This post is written in response to Von’s post today: Bitch Slap.
As for myself, I’ve been using the term “adoption reform” for so long, over 30 years, and it’s only within the past few years that I’ve come to realize it isn’t adoption reform that’s needed. What’s needed is the end to adoption. What’s needed is a soul-searching of the inhuman practice of permanently separating parents and their children and permanently and needlessly separating sibling groups. When the realization hits those who are a part of this horrific chain of separators, they will certainly have a gut-wrenching remorse for what they’ve done. I have seen it. A slow realization for some, and for others, it hits like a ton of bricks. Once the correct words are spoken so as to change the focus of their agency-speak, then those in power experience an awakening and they are changed. And once those regular people who insist on telling me their opinions on adoption, as if those opinions carry more weight than my 57 years of life experience and my research for 39 years, once these people hear my words from the point of view of being the victim of adoption, then I see a change: one person at a time.
This soul-searching realization then turns into the awareness that family preservation, kinship care, guardianship and adoption prevention must then become priorities.
Beyond that, I’ve achieved one-on-one change by telling ordinary people the facts of adoption that go beyond the destruction of a family to create the “loving option of adoption”. I tell them that every single adoptee in America suffers the confiscation of their birth certificate by the State Government via the Court Judge controlling the adoption and that the Judge then initiates orders to place that birth certificate under protective seal, and then the Judge orders the Registrar of Vital Statistics to create a new, amended birth certificate that replaces the names of the parents of birth with the names of the new adoptive parents as if they gave birth to the child and that child now has a new name on this new birth certificate.
People are stunned. They ask, “They do this? Still?”
I say, “Yes.”
They ask, “Why?
I answer, “Because that’s the way it’s been done since 1930 in America and States aren’t too eager to let adoptees have their true birth certificates. For the States that do ‘allow’ adoptees this ‘privilege’, there are conditions and restrictions because illegitimate bastards aren’t worthy to own the truth of their shameful births. But I’m not illegitimate, yet, I am bound by this archaic law that wipes out all adoptees’ births as if they never happened. And for the two States that never sealed adoptees birth certificates – Kansas and Alaska – those states have been, and still are, falsifying adoptees new birth certificates.”
People then ask me, “I never heard of this. In this day and age, why does anyone care about illegitimacy? Every child is precious.”

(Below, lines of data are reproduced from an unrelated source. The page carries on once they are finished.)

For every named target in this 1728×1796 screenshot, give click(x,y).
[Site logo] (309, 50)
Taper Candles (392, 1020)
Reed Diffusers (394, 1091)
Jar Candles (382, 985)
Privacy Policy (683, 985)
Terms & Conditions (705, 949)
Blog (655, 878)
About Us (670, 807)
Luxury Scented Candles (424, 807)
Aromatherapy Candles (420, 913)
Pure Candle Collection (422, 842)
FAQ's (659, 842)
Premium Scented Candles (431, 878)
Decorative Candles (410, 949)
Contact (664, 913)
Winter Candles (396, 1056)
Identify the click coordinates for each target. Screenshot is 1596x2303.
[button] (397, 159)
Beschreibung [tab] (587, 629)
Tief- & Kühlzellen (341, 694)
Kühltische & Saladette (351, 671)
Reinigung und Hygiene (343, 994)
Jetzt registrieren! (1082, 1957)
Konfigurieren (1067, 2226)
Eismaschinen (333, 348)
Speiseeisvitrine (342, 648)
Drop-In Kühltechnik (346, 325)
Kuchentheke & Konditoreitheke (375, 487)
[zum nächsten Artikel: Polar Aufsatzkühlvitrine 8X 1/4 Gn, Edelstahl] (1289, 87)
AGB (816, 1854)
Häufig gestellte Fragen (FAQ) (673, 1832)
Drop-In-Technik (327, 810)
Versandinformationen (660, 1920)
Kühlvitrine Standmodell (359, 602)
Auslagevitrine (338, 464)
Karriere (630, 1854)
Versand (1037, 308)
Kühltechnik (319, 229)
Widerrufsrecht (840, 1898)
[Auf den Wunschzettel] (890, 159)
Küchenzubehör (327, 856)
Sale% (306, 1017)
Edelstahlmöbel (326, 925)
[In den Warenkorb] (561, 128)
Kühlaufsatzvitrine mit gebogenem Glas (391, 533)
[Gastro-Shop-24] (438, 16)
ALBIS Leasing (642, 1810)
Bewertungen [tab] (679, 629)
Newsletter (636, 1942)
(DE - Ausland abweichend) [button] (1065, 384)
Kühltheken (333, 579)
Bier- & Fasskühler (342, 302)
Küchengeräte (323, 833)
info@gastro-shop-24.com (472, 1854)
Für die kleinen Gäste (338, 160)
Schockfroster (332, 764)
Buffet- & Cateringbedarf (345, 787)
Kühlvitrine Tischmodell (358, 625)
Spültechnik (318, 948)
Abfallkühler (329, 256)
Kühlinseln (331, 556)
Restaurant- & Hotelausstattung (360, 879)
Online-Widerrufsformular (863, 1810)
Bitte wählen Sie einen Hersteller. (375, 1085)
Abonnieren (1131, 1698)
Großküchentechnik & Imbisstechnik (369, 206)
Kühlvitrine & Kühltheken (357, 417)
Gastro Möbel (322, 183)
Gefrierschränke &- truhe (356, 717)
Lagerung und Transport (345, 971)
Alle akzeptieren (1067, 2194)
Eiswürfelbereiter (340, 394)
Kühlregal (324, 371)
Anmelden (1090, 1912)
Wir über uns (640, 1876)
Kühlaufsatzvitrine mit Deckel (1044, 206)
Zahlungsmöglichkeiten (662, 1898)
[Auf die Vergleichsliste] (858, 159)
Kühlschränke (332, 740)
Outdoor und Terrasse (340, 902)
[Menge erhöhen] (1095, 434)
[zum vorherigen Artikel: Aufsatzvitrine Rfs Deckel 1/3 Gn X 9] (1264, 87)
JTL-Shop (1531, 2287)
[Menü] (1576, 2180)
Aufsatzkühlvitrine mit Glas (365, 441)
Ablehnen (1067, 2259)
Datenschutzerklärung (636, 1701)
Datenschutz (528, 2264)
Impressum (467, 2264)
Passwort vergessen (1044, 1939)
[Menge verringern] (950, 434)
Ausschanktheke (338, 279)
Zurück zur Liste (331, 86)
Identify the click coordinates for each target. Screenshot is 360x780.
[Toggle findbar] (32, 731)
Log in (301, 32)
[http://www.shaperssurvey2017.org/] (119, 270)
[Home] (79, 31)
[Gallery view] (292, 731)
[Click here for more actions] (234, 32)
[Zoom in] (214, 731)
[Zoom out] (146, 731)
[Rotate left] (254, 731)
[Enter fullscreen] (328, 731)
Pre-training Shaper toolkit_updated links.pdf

I say, “Of course every child is precious, but if you are born to unmarried parents, then the law says you aren’t worthy. And every other way a child becomes adopted – me, a half orphan, full orphans, and step-parent adoptees and foster care adoptees – we all are bound by the law of shame and secrecy. Of course you haven’t heard of this. The government and adoption agencies don’t want you to know. No one is stopping the continued falsification of birth certificates when a child is adopted. It’s all big business. All of it. Adoption agencies and social workers and adoption attorneys and court staff and court judges get paid. And the Registrars of Vital Statistics get paid to seal away a child’s birth rights and then commit fraud and perjury for the sake of doing their jobs.”
People then ask me, “I never realized the scope of this. So what can be done?”
I answer, “Just stop it. Demand that these barbaric practices cease. The whole process of permanently separating families needlessly must end, and, unethical confiscation and sealing of an infant or child’s birth certificate must end, as well as the unethical and fraudulent practice of lying on government documents must end. Now you know what really happens in adoption. People can achieve the same goal – of giving a child who actually needs a home – by promoting family preservation, kinship care and guardianship instead of adoption. You are hearing it from an adoptee. Word of mouth. Go spread the word. You now know the truth and now you must decide: will you join us in the legislative fight to change these barbaric, but legal, atrocities? I can provide you with information on how to stop this.”
People need to know and are stunned to hear the facts. Change is happening.
Daniel Ibn Zayd is right. People on the ground, in the community, talking about the realities of adoption – this is making a difference in my home city, one person at a time.
But we in New York State, and America as a whole, are so far behind the accomplishments of Australia. I, too, as Von points out, may not live long enough to see the drastic changes in public opinion and public policy that are needed. I sure as hell am giving it my all while I am here!